● OBJECTIVE
Please render the material below as a Markdown table with the columns Row and Line, starting with the line that contains "Task: Toggle the color wheel display mode" and continuing through the end of the material. Skip blank lines and leave out the pictures.

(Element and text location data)
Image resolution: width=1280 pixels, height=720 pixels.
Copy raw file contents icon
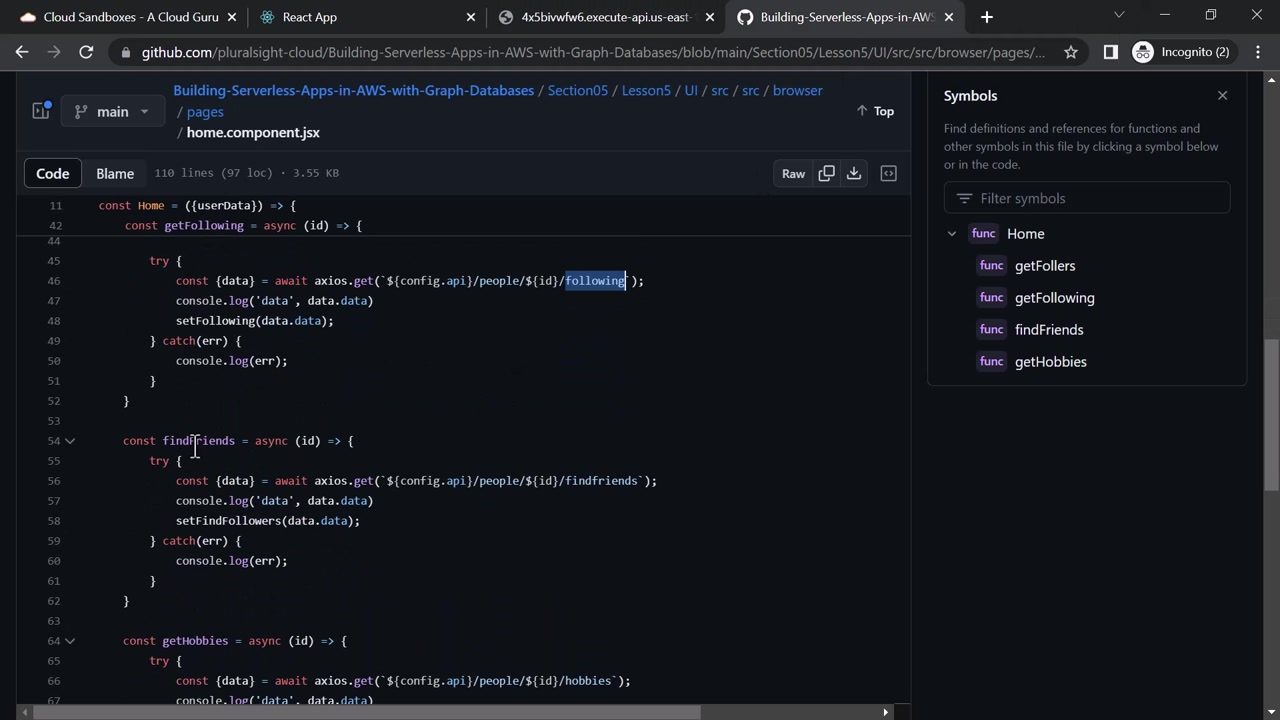pyautogui.click(x=826, y=173)
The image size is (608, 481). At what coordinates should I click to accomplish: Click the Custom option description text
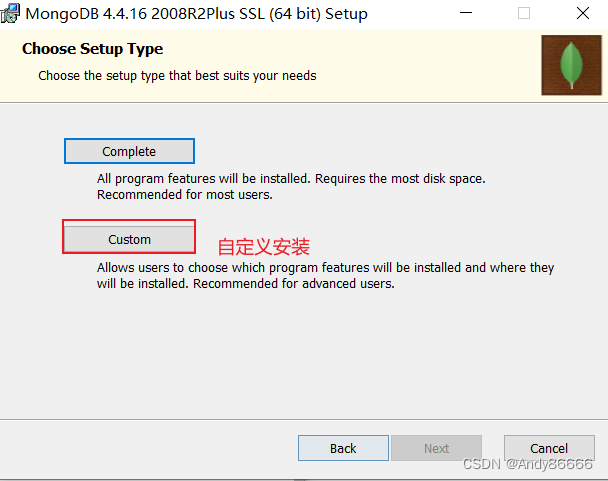[x=325, y=275]
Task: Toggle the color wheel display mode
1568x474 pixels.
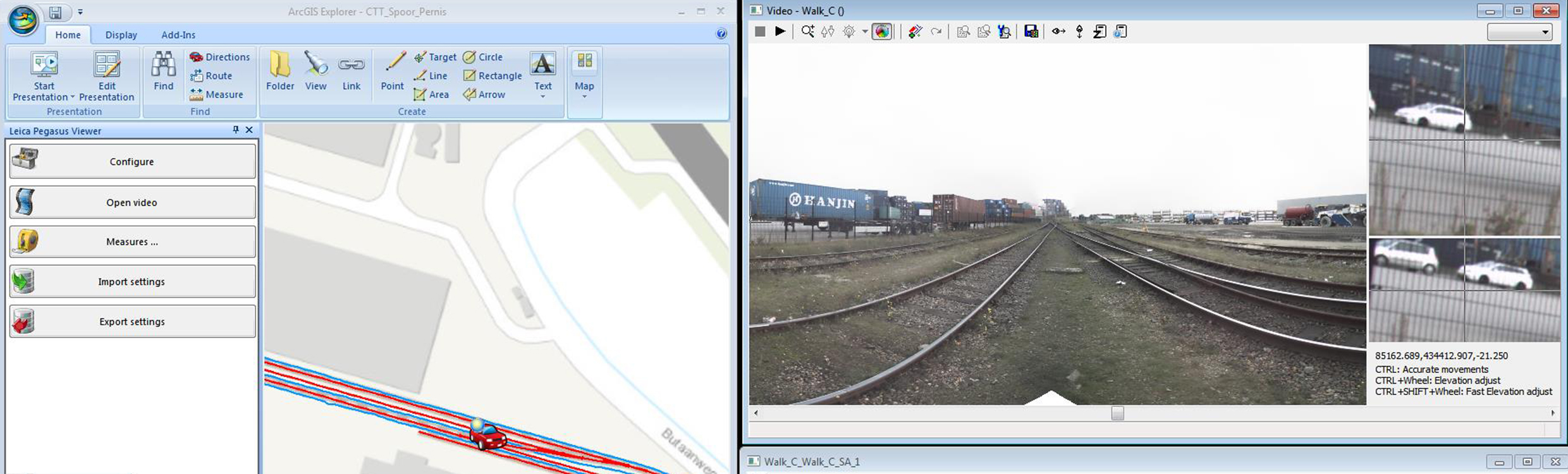Action: point(882,32)
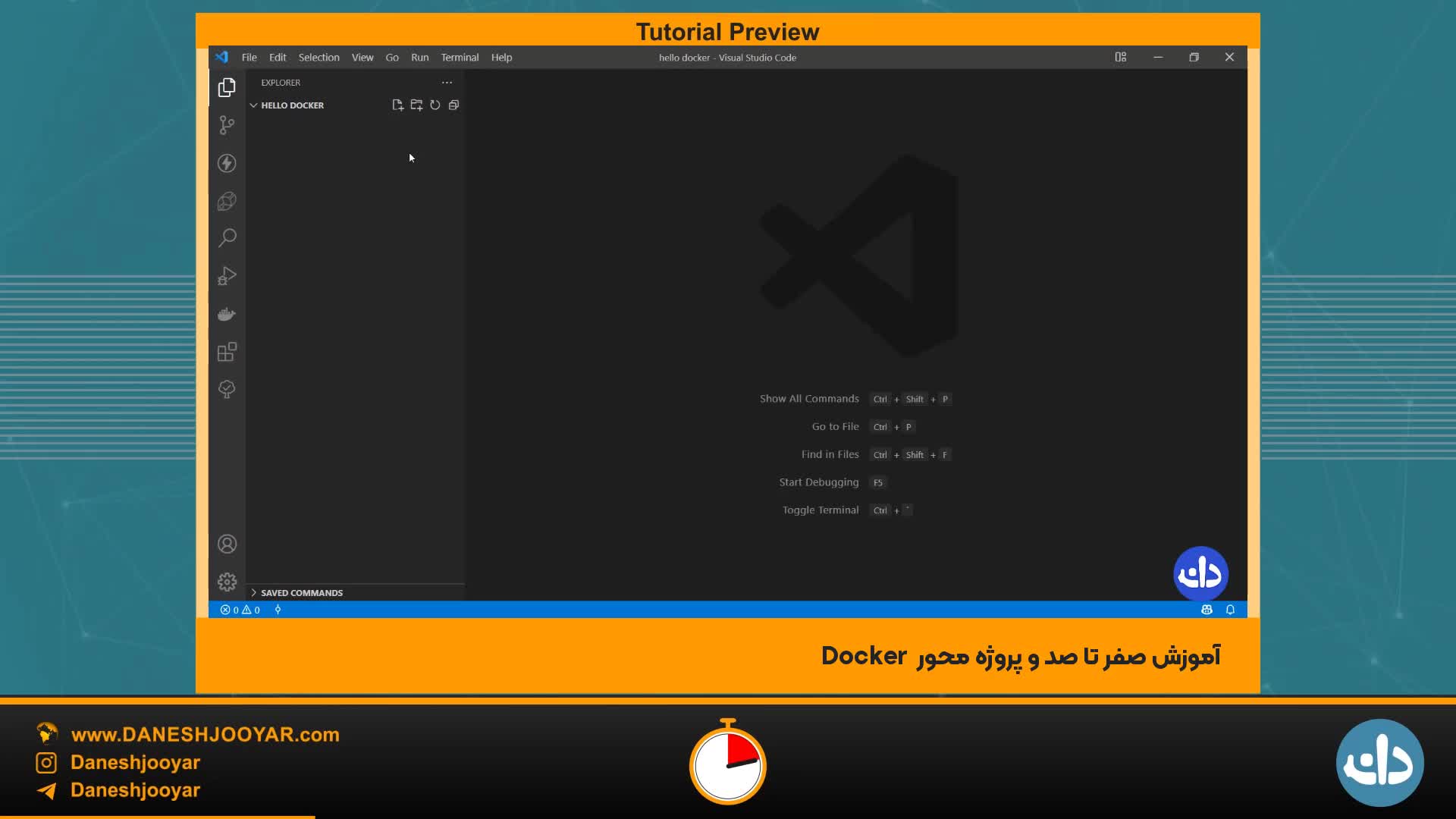Refresh the explorer file list

435,105
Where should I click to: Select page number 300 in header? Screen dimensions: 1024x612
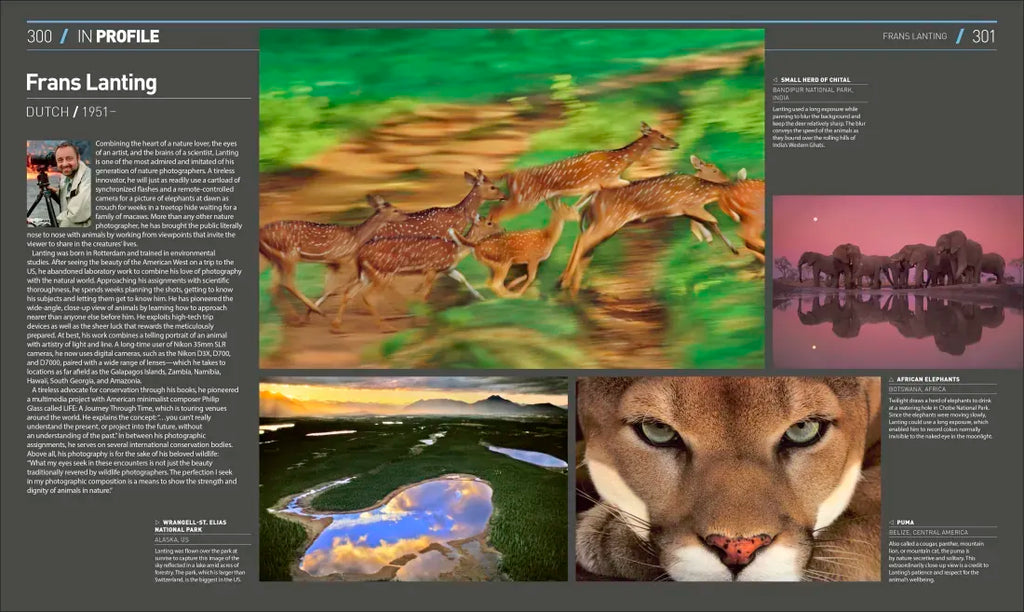point(39,37)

● TASK RESULT
| Row | Line |
|---|---|
| 1 | Task: Toggle the color wheel display mode |
| 2 | 1568x474 pixels. |
| 3 | Action: point(882,32) |
| 4 | Refresh the explorer file list |
| 5 | 435,105 |
| 6 | Where should I click to: Select page number 300 in header? Screen dimensions: 1024x612 |
| 7 | point(39,37) |